Work instructions: Set down exactly the lines below, starting at the one that contains "How do I perform: Open the 文件(F) menu?" and ending at the one that contains "has height=580, width=1440.", with both of those lines included and nothing else.
Segment Start: Available records
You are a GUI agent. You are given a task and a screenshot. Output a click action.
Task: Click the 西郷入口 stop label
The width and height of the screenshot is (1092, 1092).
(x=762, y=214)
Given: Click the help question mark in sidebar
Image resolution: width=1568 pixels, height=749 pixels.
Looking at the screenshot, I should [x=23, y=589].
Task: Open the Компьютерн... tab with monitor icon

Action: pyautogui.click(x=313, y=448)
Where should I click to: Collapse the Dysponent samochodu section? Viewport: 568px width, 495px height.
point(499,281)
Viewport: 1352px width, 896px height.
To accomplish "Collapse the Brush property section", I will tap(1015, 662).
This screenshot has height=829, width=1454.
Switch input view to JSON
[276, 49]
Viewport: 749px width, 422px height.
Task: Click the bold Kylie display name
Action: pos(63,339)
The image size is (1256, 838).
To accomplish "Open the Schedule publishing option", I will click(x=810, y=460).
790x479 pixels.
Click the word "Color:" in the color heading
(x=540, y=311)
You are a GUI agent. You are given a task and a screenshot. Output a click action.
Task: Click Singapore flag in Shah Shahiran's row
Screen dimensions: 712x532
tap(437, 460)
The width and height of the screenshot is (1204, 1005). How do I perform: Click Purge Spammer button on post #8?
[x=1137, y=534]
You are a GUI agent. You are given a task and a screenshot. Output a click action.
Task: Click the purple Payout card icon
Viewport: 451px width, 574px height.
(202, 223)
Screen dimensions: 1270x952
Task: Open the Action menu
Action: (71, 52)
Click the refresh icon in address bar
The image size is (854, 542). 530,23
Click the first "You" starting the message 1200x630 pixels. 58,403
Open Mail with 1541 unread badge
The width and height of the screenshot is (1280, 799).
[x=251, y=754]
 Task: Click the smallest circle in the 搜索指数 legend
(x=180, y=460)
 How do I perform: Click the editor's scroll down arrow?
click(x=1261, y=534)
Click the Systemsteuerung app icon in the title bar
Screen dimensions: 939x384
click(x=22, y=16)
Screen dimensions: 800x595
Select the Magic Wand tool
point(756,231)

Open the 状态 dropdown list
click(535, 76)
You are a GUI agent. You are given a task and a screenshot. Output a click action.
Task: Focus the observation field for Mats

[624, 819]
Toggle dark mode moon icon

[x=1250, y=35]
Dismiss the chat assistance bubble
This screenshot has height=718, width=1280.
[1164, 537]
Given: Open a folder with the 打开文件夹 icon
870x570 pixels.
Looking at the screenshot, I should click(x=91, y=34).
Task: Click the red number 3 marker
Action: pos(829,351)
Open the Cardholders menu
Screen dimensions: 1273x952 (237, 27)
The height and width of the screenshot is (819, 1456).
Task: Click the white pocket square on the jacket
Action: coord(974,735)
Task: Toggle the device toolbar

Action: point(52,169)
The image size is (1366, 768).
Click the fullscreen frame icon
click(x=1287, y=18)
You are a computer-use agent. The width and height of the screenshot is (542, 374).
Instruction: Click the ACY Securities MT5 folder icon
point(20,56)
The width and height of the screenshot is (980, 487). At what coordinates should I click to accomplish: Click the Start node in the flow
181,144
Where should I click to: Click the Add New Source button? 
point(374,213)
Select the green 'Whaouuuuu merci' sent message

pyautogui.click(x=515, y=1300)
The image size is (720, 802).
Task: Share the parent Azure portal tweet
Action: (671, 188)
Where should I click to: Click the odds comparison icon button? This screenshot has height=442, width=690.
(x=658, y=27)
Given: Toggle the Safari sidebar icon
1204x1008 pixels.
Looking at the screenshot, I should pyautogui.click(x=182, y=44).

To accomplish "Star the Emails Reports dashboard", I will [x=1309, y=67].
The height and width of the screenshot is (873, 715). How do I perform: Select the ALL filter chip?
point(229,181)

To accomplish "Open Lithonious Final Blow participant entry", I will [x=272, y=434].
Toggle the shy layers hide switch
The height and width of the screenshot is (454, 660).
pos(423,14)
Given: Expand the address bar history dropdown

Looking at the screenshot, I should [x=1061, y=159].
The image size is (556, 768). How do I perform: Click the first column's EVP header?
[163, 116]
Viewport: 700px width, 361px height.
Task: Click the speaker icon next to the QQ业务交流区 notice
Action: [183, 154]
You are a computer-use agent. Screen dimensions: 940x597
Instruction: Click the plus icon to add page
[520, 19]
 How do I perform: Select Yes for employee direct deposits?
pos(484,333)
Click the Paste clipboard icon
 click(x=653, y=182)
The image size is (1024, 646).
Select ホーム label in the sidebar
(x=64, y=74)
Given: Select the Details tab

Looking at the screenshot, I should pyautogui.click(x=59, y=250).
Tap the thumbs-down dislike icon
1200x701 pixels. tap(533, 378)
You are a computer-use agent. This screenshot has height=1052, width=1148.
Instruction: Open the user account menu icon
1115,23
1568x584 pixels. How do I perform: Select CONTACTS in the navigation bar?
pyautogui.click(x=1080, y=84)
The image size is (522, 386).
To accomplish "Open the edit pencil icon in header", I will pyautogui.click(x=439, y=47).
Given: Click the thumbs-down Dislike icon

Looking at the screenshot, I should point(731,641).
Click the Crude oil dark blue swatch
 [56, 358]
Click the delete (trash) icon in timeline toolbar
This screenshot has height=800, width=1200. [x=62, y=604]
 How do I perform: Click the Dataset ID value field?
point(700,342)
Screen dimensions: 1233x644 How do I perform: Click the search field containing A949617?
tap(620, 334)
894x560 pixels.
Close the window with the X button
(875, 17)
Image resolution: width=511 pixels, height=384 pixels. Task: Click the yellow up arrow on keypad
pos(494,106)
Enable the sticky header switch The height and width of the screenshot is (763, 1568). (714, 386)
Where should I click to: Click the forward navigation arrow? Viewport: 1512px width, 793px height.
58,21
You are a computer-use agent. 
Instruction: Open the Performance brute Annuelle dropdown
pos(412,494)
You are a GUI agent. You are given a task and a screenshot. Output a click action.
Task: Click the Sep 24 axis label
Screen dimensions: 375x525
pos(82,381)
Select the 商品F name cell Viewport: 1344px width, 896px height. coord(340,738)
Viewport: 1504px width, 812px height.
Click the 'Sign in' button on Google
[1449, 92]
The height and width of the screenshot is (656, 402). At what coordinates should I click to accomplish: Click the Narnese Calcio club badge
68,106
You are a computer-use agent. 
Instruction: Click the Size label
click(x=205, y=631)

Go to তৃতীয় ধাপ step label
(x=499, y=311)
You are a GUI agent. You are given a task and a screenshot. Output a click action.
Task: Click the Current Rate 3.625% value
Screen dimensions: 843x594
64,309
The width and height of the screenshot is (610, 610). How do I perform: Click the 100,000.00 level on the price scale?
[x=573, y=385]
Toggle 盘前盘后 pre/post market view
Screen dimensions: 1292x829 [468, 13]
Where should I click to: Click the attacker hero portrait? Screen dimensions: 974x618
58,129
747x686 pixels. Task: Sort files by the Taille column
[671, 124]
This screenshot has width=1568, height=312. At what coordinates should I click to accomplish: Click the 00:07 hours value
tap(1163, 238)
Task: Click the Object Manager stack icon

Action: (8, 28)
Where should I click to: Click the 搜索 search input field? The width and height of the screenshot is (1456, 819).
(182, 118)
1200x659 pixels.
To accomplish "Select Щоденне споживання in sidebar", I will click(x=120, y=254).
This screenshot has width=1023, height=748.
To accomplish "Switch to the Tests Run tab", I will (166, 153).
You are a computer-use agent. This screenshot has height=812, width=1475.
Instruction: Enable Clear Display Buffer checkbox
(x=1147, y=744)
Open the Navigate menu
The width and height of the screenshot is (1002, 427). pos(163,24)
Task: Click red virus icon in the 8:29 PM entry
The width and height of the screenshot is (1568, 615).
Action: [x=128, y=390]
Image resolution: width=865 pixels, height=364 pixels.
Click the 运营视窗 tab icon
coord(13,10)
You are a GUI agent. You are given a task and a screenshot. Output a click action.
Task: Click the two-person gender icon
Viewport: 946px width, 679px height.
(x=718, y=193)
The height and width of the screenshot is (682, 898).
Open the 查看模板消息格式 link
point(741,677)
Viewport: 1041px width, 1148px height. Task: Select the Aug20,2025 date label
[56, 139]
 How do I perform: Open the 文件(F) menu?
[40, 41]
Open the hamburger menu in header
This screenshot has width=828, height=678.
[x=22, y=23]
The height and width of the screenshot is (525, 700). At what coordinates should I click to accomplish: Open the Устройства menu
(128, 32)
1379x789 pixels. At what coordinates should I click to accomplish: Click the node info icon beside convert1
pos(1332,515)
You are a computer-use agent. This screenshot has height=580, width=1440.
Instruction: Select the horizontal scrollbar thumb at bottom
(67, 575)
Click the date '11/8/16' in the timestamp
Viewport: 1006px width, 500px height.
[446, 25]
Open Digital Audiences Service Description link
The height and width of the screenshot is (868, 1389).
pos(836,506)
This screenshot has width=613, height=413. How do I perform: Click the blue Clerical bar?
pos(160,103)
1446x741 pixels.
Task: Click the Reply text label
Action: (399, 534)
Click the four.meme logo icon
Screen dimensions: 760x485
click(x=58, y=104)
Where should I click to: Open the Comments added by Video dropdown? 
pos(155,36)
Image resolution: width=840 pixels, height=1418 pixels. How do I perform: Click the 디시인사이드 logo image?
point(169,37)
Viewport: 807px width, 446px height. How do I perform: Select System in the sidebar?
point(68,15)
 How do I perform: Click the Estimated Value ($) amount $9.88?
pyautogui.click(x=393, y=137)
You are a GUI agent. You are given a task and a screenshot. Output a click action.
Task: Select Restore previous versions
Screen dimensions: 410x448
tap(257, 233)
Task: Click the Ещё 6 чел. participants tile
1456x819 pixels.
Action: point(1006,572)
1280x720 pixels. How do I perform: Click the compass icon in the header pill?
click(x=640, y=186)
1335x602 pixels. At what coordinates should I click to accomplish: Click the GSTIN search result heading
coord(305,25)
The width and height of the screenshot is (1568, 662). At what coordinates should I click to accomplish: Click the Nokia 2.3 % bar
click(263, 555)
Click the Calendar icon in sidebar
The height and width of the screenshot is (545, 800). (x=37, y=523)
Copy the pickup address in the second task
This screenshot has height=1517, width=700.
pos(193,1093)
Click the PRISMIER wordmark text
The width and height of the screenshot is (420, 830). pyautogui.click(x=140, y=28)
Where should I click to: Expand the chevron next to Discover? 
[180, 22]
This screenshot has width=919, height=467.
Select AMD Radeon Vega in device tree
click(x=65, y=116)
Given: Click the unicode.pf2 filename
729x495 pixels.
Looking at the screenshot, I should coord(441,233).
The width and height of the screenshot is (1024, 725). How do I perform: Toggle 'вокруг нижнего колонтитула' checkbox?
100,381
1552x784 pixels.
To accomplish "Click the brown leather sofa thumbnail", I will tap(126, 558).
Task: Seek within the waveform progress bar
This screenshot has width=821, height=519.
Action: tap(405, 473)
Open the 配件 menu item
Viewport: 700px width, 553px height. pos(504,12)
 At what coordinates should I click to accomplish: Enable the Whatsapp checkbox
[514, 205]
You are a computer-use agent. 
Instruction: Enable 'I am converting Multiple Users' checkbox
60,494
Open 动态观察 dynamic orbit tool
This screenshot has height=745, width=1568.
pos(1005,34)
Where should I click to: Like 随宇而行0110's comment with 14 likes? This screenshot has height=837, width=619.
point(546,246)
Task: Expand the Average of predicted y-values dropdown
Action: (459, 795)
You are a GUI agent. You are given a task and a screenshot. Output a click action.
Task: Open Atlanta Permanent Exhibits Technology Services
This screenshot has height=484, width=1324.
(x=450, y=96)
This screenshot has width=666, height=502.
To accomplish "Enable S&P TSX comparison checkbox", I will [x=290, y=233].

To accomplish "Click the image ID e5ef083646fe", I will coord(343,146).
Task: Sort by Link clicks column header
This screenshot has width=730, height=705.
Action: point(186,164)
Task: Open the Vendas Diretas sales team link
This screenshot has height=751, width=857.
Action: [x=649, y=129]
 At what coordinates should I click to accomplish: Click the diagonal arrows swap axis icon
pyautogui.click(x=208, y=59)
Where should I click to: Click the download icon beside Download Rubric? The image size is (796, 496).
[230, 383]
Segment End: Available records
Completed exercise:
 How do I perform: Open the 文件(F) menu?
[40, 41]
Open the hamburger menu in header
This screenshot has width=828, height=678.
[x=22, y=23]
The height and width of the screenshot is (525, 700). At what coordinates should I click to accomplish: Open the Устройства menu
(128, 32)
1379x789 pixels. At what coordinates should I click to accomplish: Click the node info icon beside convert1
pos(1332,515)
You are a computer-use agent. This screenshot has height=580, width=1440.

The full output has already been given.